Aultmore has long been one of Speyside's quieter names — a distillery that, for much of its history, sent the vast majority of its output into blends rather than bottling it under its own label. That alone makes any official single malt release from Aultmore worth paying attention to, and a 1980s bottling of their 12 Year Old is a genuine piece of Scotch whisky history. At £225, you are not simply buying a dram — you are buying a snapshot of how Speyside tasted before the marketing departments got involved.
This is a 12 Year Old bottled at 40% ABV, which was entirely standard for the era. There is no cask strength theatre here, no cask finishing flourish. What you get instead is Aultmore as it was meant to be presented to the world at a time when distillery character was the entire point. Aultmore has always been regarded as a lighter, grassy Speyside — a malt that favours freshness and clean cereal sweetness over the heavier sherry-driven profiles of its neighbours. A bottle from this period should express that house style with a directness that modern bottlings, for all their polish, sometimes smooth away.

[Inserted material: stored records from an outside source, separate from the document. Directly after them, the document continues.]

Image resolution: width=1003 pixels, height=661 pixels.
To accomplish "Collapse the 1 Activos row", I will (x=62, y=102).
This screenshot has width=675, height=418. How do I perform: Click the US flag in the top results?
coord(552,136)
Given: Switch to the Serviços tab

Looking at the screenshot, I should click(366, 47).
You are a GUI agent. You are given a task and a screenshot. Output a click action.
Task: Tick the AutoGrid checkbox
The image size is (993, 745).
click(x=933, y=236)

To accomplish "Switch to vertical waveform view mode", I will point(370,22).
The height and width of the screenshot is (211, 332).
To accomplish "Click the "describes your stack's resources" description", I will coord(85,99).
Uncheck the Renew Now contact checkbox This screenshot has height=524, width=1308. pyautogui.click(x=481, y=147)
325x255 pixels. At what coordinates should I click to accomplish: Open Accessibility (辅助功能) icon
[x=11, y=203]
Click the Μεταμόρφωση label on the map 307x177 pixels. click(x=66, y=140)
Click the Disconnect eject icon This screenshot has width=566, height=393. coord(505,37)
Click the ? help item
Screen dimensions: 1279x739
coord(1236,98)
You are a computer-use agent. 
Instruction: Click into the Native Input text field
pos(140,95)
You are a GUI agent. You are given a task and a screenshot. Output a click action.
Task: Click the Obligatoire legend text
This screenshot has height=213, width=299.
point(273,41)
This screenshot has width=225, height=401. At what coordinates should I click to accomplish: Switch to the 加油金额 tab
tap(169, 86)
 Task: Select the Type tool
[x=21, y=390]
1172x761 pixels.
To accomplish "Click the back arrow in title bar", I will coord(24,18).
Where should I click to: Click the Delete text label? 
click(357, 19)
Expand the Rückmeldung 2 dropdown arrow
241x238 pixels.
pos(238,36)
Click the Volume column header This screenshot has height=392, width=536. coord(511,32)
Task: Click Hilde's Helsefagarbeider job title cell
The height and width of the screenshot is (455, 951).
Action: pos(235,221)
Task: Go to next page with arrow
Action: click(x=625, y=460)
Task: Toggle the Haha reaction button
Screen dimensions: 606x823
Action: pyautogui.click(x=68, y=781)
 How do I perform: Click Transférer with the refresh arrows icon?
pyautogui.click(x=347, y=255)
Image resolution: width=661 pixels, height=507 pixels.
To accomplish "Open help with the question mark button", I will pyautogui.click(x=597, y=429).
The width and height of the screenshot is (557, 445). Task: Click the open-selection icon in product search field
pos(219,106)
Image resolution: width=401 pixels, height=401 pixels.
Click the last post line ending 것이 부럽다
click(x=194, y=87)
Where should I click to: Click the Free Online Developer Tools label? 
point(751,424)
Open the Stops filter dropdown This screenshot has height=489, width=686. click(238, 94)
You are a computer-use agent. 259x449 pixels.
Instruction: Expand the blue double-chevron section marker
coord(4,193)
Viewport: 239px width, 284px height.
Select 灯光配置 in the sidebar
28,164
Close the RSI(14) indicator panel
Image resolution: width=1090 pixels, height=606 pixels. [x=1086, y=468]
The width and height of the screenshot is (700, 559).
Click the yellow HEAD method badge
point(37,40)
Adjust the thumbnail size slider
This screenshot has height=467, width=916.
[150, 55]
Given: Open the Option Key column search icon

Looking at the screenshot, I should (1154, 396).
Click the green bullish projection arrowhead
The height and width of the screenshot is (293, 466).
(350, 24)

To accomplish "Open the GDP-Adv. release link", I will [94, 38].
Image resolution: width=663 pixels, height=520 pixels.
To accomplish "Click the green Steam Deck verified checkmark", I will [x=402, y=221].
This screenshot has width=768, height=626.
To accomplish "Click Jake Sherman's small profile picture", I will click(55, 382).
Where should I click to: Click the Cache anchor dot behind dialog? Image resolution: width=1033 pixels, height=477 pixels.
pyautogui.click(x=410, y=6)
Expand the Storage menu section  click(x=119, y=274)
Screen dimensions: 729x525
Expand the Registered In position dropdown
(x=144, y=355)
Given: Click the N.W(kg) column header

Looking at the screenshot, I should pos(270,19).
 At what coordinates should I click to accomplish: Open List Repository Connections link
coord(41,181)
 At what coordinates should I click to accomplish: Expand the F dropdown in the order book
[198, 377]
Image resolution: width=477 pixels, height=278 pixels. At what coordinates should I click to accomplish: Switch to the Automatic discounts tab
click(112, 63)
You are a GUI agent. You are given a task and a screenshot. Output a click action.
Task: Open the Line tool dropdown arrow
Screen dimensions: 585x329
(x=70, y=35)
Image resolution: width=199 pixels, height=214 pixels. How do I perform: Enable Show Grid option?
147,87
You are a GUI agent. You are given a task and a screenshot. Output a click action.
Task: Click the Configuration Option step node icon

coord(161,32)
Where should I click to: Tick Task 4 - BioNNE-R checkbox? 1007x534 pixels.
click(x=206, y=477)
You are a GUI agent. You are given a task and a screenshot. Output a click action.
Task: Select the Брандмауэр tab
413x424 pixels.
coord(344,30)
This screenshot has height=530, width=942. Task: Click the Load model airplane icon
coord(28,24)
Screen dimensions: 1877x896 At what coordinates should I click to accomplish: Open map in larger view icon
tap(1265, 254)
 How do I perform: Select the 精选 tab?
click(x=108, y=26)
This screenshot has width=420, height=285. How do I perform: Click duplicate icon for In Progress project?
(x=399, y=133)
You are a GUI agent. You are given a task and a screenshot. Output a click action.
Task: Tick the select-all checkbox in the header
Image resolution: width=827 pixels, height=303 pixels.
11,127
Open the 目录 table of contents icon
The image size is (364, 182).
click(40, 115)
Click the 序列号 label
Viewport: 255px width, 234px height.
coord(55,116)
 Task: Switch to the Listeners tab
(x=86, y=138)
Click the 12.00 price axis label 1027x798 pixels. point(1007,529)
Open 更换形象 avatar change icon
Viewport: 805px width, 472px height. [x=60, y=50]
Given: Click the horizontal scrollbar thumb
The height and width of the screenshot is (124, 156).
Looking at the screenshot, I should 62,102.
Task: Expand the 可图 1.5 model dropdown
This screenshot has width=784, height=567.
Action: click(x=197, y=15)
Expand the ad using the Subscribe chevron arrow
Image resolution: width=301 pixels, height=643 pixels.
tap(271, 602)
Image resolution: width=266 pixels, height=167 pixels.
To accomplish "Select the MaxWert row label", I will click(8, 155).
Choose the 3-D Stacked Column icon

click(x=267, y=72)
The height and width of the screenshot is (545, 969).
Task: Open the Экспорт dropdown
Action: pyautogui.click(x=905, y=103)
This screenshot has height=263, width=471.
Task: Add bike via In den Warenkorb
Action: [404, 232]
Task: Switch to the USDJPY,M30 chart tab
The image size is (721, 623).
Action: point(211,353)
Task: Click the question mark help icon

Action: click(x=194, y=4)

At four decades old in the bottle, this is a whisky that demands a degree of respect. Glass condition matters. Storage matters. But assuming it has been kept well — and the fact that it has survived this long suggests someone valued it — you should expect a spirit that speaks clearly of its time and place. Speyside in the 1970s and early 1980s was still producing malt in a relatively traditional fashion, and the results tend to have a certain honesty about them that I find deeply appealing.
Tasting Notes
I will not fabricate specific notes where precision would be dishonest. Every bottle of this age will have its own story to tell depending on storage conditions, fill level, and sheer luck. What I can say is that Aultmore's character — that clean, slightly waxy, cereal-forward Speyside profile — is well documented, and a well-kept 1980s bottling should deliver it faithfully. This is a whisky to approach with curiosity rather than expectation.
The Verdict
I rate this 8 out of 10. The score reflects both the quality of Aultmore as a distillery and the genuine rarity of finding an intact 1980s bottling of their official 12 Year Old. This is not a bottle you buy for a casual Tuesday evening. It is a bottle you buy because you care about what Speyside single malt tasted like before the category exploded, and because you understand that some things cannot be reproduced. At £225, it sits in that curious space where it is expensive for a 40% twelve-year-old but remarkably fair for a piece of whisky history that has survived four decades. For the collector or the serious Speyside enthusiast, this is a sound investment in liquid heritage.
Best Served
Neat, in a tulip-shaped nosing glass, at room temperature. Give it ten minutes to open after pouring — a whisky that has spent this long in glass deserves the courtesy of time. If it feels closed after that, a few drops of still water may coax it into conversation. Under no circumstances should this go anywhere near ice or a mixer. This is a dram for sitting down, paying attention, and listening to what it has to say.